The big problem with British history is that there's so much of it.  Every corner of the country has sites of great antiquity or cultural significance.  There are so many that it's impossible to keep track of them.  As such, localities that would be lauded in North America are barely known about in the UK.

Take Kirkdale, along Hodge Beck near Kirkbymoorside in North Yorkshire.  As a palaeontologist, I knew about its cave, a fissure in the Corallian Oolite found by quarrymen in the early 19th century, which yielded the extraordinary bones that William Buckland used to make a dog's dinner.  I had to go there.

The Ipswichian haunt of hippo-hunting hyaenas

However, in visiting Kirkdale this weekend, I discovered that - just a brief stroll from this fossiliferous treasure trove - there is another equally remarkable place, one that seems to get barely any attention at all.

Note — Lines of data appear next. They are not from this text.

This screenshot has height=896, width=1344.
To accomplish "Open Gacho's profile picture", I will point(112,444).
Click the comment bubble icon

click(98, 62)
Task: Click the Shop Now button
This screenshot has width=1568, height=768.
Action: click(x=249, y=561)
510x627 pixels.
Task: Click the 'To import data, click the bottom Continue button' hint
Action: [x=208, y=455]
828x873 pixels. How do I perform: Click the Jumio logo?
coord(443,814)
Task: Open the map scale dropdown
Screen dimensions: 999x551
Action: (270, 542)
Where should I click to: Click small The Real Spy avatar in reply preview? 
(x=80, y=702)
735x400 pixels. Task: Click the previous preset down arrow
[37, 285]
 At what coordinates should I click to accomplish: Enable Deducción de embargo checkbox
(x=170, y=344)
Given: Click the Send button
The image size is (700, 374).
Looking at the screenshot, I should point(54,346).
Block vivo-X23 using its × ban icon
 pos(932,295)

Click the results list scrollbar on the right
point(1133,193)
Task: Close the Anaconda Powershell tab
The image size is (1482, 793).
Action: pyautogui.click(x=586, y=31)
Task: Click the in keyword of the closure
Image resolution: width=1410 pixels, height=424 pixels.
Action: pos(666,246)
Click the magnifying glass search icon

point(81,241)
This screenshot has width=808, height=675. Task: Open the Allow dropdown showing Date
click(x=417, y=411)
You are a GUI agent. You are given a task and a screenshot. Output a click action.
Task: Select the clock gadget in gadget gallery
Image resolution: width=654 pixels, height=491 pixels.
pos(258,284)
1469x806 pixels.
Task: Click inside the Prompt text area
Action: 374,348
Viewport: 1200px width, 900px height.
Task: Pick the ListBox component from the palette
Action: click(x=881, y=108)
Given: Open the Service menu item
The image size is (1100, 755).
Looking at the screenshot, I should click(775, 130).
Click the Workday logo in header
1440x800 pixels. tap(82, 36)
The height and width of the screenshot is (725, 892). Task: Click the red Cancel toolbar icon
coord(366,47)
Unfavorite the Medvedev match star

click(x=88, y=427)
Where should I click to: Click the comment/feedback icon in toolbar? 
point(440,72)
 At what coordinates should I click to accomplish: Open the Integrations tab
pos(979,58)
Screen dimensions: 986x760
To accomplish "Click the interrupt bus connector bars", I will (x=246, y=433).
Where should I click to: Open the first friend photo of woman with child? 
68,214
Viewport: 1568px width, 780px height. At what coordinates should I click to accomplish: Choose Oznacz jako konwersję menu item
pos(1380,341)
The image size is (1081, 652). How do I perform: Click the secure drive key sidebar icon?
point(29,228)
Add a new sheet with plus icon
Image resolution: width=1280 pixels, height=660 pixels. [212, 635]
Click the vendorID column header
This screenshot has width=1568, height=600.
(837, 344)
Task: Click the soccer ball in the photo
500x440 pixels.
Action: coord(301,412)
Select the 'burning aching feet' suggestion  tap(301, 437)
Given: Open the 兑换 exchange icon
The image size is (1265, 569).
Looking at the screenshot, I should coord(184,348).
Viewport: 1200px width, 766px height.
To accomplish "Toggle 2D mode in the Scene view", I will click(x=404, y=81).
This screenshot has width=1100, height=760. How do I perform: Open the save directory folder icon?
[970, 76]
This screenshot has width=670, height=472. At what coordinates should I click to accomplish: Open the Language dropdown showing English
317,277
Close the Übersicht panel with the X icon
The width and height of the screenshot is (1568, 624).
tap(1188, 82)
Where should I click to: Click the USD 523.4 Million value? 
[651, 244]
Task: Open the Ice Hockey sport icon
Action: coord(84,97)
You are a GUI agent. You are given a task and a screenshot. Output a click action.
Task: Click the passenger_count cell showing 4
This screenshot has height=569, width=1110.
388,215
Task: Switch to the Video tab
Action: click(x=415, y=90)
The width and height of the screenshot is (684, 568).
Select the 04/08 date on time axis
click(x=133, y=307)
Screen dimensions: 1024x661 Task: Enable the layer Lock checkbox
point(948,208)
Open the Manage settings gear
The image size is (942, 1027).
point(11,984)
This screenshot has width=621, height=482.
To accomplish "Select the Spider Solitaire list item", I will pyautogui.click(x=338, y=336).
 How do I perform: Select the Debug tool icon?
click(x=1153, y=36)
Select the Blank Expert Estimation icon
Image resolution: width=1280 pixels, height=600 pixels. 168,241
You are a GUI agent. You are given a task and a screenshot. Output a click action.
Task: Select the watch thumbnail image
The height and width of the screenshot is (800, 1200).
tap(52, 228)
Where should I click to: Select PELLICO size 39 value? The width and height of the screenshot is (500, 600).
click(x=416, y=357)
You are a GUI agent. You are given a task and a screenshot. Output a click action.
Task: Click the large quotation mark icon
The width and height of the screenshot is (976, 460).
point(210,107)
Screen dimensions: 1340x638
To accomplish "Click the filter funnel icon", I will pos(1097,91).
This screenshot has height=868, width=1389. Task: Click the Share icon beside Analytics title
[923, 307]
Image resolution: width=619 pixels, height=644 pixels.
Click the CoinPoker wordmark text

A Grade 1 listed Saxon church, St Gregory's Minster is a curiously higgledy-piggledy construction of quirky charm, containing two tomb slabs thought to date from the 8th or 9th century.  The minster has certainly served Kirkdale for nigh on a thousand years.  Yet on the OS Explorer map of the North Yorks Moors it isn't deemed worthy of naming, nor was it mentioned on our road atlas, whilst its Wikipedia entry is extremely brief.

St Gregory's Minster.

If you stumble upon it on a sunny December Saturday, as we did, you might find it deserted, with just an elderly man sweeping the path with a broom.  Tread carefully past him, or maybe take a circuit of the minster churchyard to avoid him; then step into the porch.  There you will find its most extraordinary feature: Orm Gamalson's sundial.

The sundial of Orm

As a structure alone, it is wonderful, but what really grabbed me was the language of its inscription.  Rather than the flowery foreign tongues of most ecclesiastical dedications, this one was written in an Anglo-Scandinavian I could almost understand:

Orm Gamal suna bohte Sanctus Gregorius minster ðonne hit wæs æl tobrocan and tofalan, and he hit let macan newan from grunde Christe et Sancti Gregori, in Eadward dagum cuning, in Tosti dagum eorl.

Or

"Orm Gamalson bought St Gregory's Minster when it was all broken and fallen down, and he has made it anew from the ground for Christ and St Gregory in the days of King Edward and the days of Earl Tostig."


Tostig Godwinson was Earl of Northumbria between 1055 and 1065, so that gives a pretty precise date to Orm's work, and to see familiar written words from nearly a millennium ago is fabulous.  The inside of the minster is rather fabulous too.


Cobwebbed brass inside the minster

But don't tell anyone.  Kirkdale will only start getting visitors who'll be able to find out about science, religion, geology and history in one tiny corner of northern England, and then where would we be?